Together with the rival Canon XL1 and shorter-lived "budget" three-CCD DV models like the Canon GL1 and Sony DCR-TRV900, the VX1000 revolutionized desktop video production in the late 1990s, delivering quality comparable to then-dominant analog Betacam hardware at a fraction of the cost. Even years after being discontinued, the VX1000 enjoyed a devoted secondhand following from skateboarding and BMX action sports filmmakers, thanks to its relative portability, sturdy construction, and fisheye lens attachments. Today the VX1000 is used among cult skateboarding filmmakers and has become one of the strongest symbols of street skateboarding culture since it has featured in iconic videos over two decades.
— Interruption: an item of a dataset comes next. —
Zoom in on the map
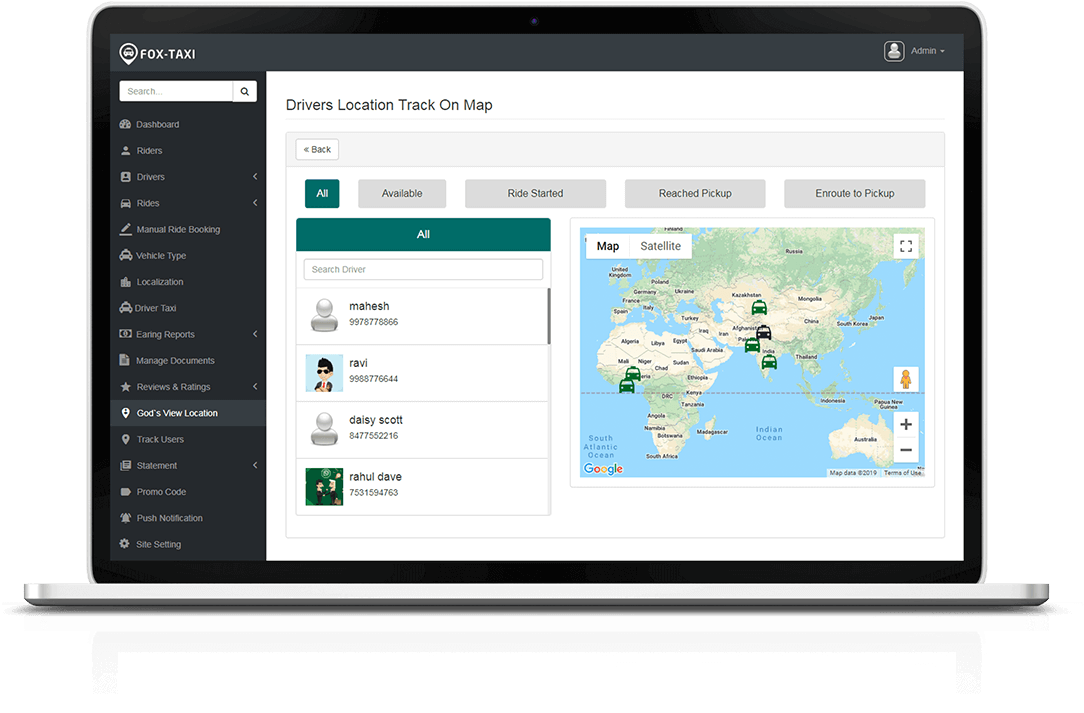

The VX1000 was based on Sony's earlier VX1 (PAL) and VX3 (NTSC) Hi8 camcorders, which were similarly intended as "prosumer" models, targeted at both high-end consumer and low-end professional users. In the mid-1990s, Sony began to move away from Hi8 tape in favor of the emerging DV format, and as a result the VX3 and VX1 were discontinued in 1995. However, their iconic form factor, with a distinctively-shaped stereo microphone array at the front of the handle, was reused by the VX1000 and numerous later Sony DV and HDV camcorders in the VX, PD, FX and Z lines.

At the time, Sony had a pattern of releasing "professional" upgraded versions of their most popular consumer cameras, with the same chassis shape but made from more durable materials and in a darker color. Extra features included XLR inputs and the ability to record in the higher-grade DVCAM format. The VX1000 however had no professional equivalent apart from the shoulder-mounted VX9000 and DVCAM equivalent DSR200(with "A" and "P" variants) - it used the same 3ccd sensor chips and lens, however used fullsize DV tapes compared to miniDV. (its successor, the VX2000 was offered as DSR-PD150, notably used in the production of David Lynch's 2006 feature film Inland Empire, and the VX2100 as DSR-PD170 and later on in slight modification as DSR-PD175).

A VX1000 was used to film the British hidden camera show Trigger Happy TV.